The new MFF puts a stronger emphasis on the social component of cohesion policy, by rationalizing some of the disparate funds that are part of social Europe.
As already mentioned, the main instrument for delivering social policy will be the ESF+. This instrument will result from incorporating four previously separate funds: the Youth Employment Initiative (YEI), the Fund for European Aid to the Most Deprived (FEAD), the Employment and Social Innovation programme (EASI) and the EU Health Programme. One notable exception is the European Globalisation Adjustment Fund (EGF), which will continue to exist outside the ESF+, the rationale being that its “very specific objectives, high political visibility and budgetary flexibility” would be lost if it was incorporated within the ESF+.
Notwithstanding the merger, the specific objectives of some of the funds will still be pursued. The new ESF+, in fact, will be fostered with a view to achieving three main objectives: employment, education and social inclusion. With regard to employment, the legacy of the YEI will be carried through by means of compulsory earmarking: member states with an above EU average of young people neither in employment nor in education or training (NEET) will be required to allocate at least 10% of their resources in tackling youth unemployment. As regards social inclusion, at least 25% of their ESF+ share will be allocated by the member states to this objective, including at least 2% towards contrasting “severe material deprivation”, following the FEAD objective. All in all, the share of the ESF+ will be increased from the previous MFF 2014–2020 23.1% to 27% of the total cohesion policy budget. All that glitters is not gold: the ESF+, in fact, will consist of €89.7 million in constant (2018) prices, which, according to the European Parliament, constitutes “a 7% cut in the ESF, in spite of its enlarged scope”.

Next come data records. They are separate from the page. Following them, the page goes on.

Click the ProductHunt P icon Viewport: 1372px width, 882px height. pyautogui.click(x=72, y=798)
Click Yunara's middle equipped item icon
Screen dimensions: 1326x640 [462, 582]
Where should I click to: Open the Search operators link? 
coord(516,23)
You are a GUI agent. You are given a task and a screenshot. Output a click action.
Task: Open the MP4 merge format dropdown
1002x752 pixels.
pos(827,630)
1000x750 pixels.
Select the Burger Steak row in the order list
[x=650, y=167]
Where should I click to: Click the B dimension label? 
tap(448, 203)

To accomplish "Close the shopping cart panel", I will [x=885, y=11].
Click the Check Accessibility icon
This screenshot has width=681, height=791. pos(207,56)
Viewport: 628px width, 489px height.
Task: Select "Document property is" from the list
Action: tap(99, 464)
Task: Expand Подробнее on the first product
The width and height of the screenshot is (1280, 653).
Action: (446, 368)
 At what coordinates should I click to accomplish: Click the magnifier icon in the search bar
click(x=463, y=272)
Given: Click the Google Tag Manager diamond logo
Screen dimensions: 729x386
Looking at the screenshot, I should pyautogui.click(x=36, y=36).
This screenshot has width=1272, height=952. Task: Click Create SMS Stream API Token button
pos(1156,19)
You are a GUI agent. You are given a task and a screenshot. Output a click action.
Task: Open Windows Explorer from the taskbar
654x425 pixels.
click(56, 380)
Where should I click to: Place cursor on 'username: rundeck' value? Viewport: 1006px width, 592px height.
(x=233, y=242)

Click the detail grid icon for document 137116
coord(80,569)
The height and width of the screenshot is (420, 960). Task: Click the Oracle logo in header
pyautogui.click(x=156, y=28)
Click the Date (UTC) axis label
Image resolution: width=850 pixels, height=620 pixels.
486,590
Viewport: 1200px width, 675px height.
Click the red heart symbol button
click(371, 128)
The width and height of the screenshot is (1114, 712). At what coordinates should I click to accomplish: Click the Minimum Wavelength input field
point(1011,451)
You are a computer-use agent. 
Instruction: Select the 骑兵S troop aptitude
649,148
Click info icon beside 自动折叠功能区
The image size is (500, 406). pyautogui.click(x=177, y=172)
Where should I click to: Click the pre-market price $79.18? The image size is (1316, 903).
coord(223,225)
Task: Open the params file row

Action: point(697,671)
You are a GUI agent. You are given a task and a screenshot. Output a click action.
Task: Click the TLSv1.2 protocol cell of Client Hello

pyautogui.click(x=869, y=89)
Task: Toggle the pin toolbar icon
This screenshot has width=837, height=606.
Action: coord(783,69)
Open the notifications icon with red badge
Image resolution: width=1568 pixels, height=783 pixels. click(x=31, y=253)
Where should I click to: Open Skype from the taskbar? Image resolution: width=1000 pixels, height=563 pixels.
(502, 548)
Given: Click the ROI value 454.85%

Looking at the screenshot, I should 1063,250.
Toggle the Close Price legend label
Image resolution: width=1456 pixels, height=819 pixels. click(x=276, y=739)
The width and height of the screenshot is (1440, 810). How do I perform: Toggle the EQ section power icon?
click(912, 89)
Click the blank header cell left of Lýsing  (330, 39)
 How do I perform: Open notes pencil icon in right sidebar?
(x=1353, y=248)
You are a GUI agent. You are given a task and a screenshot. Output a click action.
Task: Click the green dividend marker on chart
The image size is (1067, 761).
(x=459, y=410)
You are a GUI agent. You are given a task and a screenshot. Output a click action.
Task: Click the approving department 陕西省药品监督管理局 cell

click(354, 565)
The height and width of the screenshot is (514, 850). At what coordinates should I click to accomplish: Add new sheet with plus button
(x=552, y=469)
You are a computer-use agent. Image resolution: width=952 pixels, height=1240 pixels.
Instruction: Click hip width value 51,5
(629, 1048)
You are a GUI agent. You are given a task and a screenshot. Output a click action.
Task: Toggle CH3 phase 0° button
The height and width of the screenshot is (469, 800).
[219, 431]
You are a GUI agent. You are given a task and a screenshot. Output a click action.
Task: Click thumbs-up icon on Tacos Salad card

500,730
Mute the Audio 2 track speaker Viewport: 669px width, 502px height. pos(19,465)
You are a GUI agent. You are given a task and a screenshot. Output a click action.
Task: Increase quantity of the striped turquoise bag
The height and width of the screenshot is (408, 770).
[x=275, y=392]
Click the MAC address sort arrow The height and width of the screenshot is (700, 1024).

The new MFF puts a stronger emphasis on the social component of cohesion policy, by rationalizing some of the disparate funds that are part of social Europe. Notwithstanding this, the Commission struggles with a less than ambitious budget. On the one hand, the total share of the ESF will be reduced when compared with the past MFF. On the other hand, the reform of the geographical eligibility seems already to suggest that some of the member states, especially those in eastern Europe, will receive less assistance than in the past, while the remaining resources will be distributed in areas that are still struggling with the aftermath of the economic crisis, such as southern Europe, or in areas, such as France and Finland, where Euroscepticism is on the rise. In the follow-up to this focus, we will look in more detail at how the resources are distributed among the member states and try and confirm these preliminary observations on the 2021–2027 MFF Commission’s proposal.